Emerging from a hazy forest to find productivity

This month on our blog and social media, we are talking about time management and productivity. Without fail, every client we have worked with faces issues with time. When you have a lot of it, it can be hard to manage. When you don’t have enough, it’s challenging to find the energy to be productive within it. What we will be sharing this month will resonate with all of you. The thing is, there is no magic answer to being more productive and finding more time; it just takes commitment and a new approach to your energy and focus.  Use the hashtag #KAtime to share thoughts, successes and failures about your productivity. It’s all fair game and we’re all in the same boat.

Today, Andrea is sharing her story about her struggle with time and productivity, and the tough choices she made this past year in order to do what she needed to stay focused on immediate priorities.

I emerged from that hazy forest of first-time new mothering feeling more powerful and vital than before, more wild and instinctive… less insecure and therefore less encumbered by my own shit.
— a quote from artist Zoe Buckman from How We Do Both, Art and Motherhood, edited and writing by Michi Jigarjian and Qiana Mastrich

When I look at my adorable daughter, toddling Frankenstein-like in my new home in Buffalo, NY, I marvel at how much my life has changed over the past twelve months. See, last year at this time I was living in a Brooklyn high-rise apartment, pregnant, and waddling to our studio to make artwork.  Fast-forward to now, with a big move behind me and a walking (!) toddler, and I am so grateful that these two changes have me very excited and definitely happy.

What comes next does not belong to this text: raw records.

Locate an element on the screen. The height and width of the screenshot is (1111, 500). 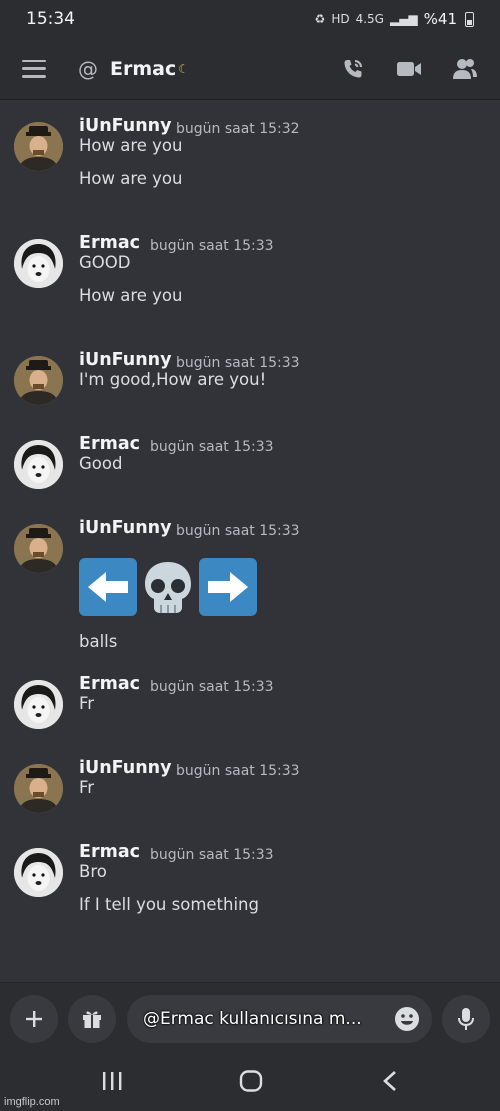
message-text: Good is located at coordinates (101, 464).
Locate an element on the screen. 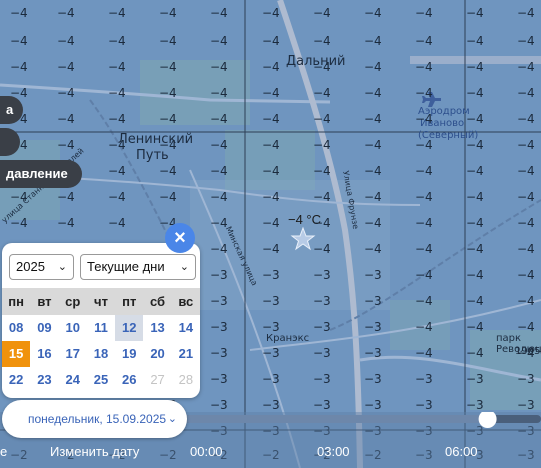 The image size is (541, 468). period-select: Текущие дни ⌄ is located at coordinates (138, 267).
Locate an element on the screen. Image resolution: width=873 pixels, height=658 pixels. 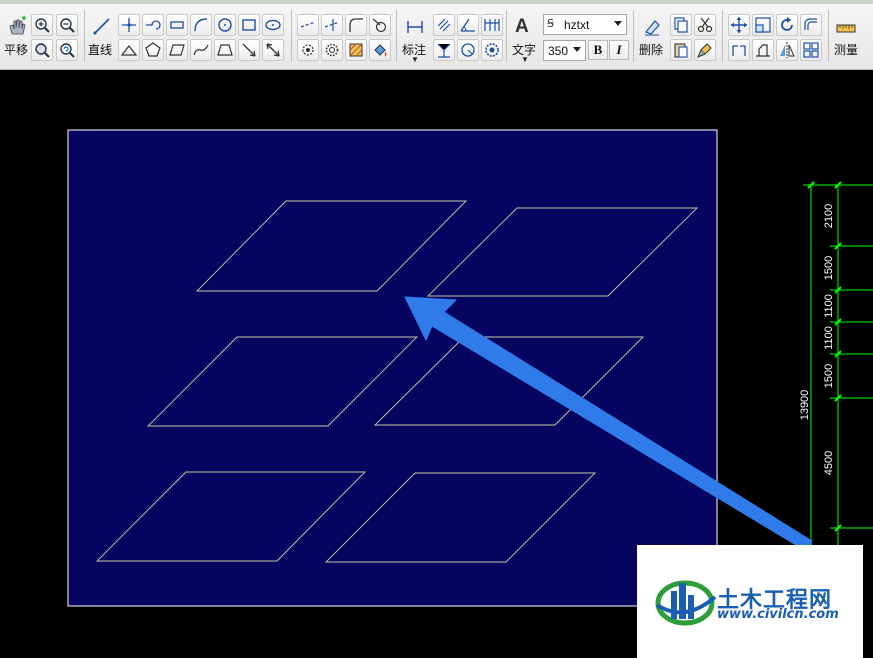
civilcn-logo-icon is located at coordinates (686, 603).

When I had my daughter in Brooklyn last year, I knew I would have to temporarily let go of part of my life, in addition to permanently letting go aspects of my body, because I would not have the neck strength to wear all of these hats: being a mother, being a wife, sustaining an art practice, staying healthy, running a business and earning money, and doing photography work. It all seemed incredibly impossible, and unfortunately it was for me. I envy the women that have had more focus—or at least make it seem that way.

When we decided to move to a new city, I knew that I needed to to press pause on my art practice for one year. It felt painful, but it was the only thing I could remove from the list above that would not directly affect my family or take away from making a living. I couldn’t do it all.

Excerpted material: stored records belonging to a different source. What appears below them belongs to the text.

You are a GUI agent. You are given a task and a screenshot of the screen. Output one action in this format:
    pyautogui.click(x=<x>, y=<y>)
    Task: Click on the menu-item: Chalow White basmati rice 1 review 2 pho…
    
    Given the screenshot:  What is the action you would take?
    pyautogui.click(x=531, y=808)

A year will be up in March and I am filled with excitement and apprehension. A huge part of me has been dormant and it has, quite frankly, sucked. It’s uncomfortable. All of my projects that I pressed pause on are uneasily gurgling within me in fits and starts. It might be worse than the last throes of pregnancy.

I picked up this book recently, it's inspiring and interesting to see how everyone has different circumstances but the sense of urgency is all the same

I picked up this book recently, it's inspiring and interesting to see how everyone has different circumstances but the sense of urgency is all the same

I am ready to come back to my practice. Like so many of the amazing artists and creative entrepreneurs we have worked with, I am returning to my practice after a big life change, and it’s daunting. I, too, am struggling with when and how I will do this, because I am still wearing all of those hats I mentioned earlier. But this month I am making the place for it in my everyday again.

Like Sara’s post last month huge life changes and being in transition lead to clarity. And for both of us, we want our daughters to know we are artists as well as moms. And I want our clients to continue to receive my full attention. And I still want to have time with my family, and a sense of social well-being.

This post doesn’t have much of an inspirational ending (yet), but what I do know is that I am not alone in this.